**DOCUMENT EXTRACT**:
Hannah Brave is a staff writer for RABUJOI.

4 thoughts on “Violet Evergarden – 09”

  1. I want to strangle Claudia. Focusing on her guilt vs the apocalyptic bullshit done to her…… She killed in a war she was abused into a weapon…… Stop giving her a “respectfull distance” and somebody go give that poor girl a HUG!

  2. The background music used for the room scene where Violet tries to choke herself really felt awkward. It was a track they typically use more for the chase scenes i. I wish they went with a more somber track to suit that scene.

    Overall though, this is a really good episode. It can even work as the finale or the series , if not for the fact that there are still five more episodes. At this point, some fans are probably complaining why the series has adapted only a few materials from the novels. But I really like how it works as a companion piece for the novels and not just a straight adaptation.

    1. I didn’t mention it in the review, but Evan Call’s score was again a bit too emphatic at times this week, both in the scene you mentioned, and at the very beginning during the flashback with Violet and Gilbert on the stairs.

      Call me crazy, but I think the scene on the stairs would have been a lot more powerful with no music at all—just the distant sounds of battle in the background. It was as if the show didn’t trust me to feel what it wanted me to feel, so it piled on the music.

      Many of Call’s pieces in the show are downright masterful, but he and the director don’t seem to realize that sometimes the music simply gets in the way. Sometimes, less is more.

      It did feel like a finale, but I’m glad it’s not, as I’m looking forward to how Violet fares after such a major catharsis (no pun intended).

  3. For some weird reason, this episode really got to me. Violet still has a long way to go, but giving her a compelling reason to continue living could finally start the ball rolling.

**COLLECTED MATERIAL**:
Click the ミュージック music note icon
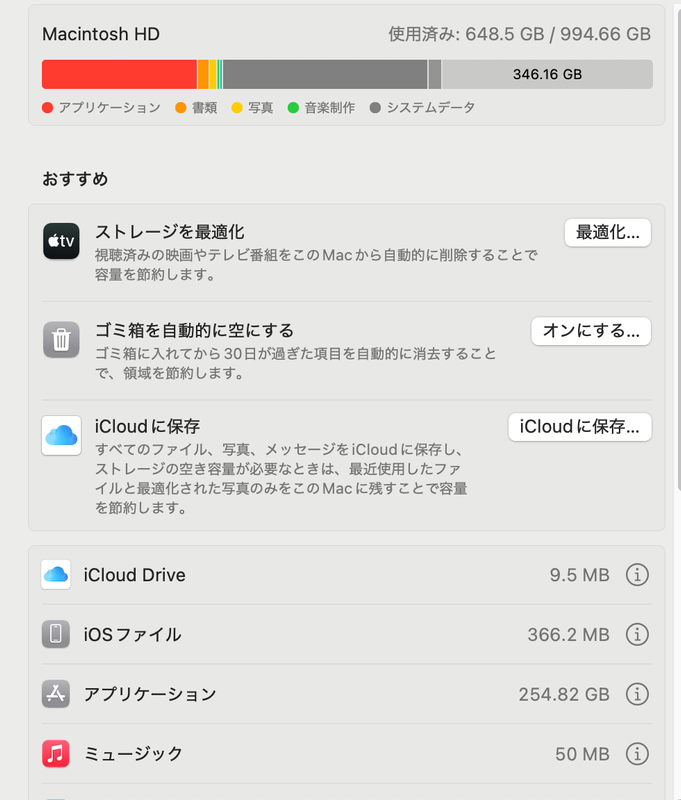The image size is (681, 800). click(x=56, y=754)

**PROBLEMS TO WORK ON**:
A. In the comment thread on Violet Evergarden episode 9, how many episodes are said to remain in the series?
B. Reproduce word for word the stretch of the Violet Evergarden comment thread from "Call me crazy, but" through "on the music.".

**COMPLETED EXERCISE**:
A. Five more episodes.

B.
Call me crazy, but I think the scene on the stairs would have been a lot more powerful with no music at all—just the distant sounds of battle in the background. It was as if the show didn’t trust me to feel what it wanted me to feel, so it piled on the music.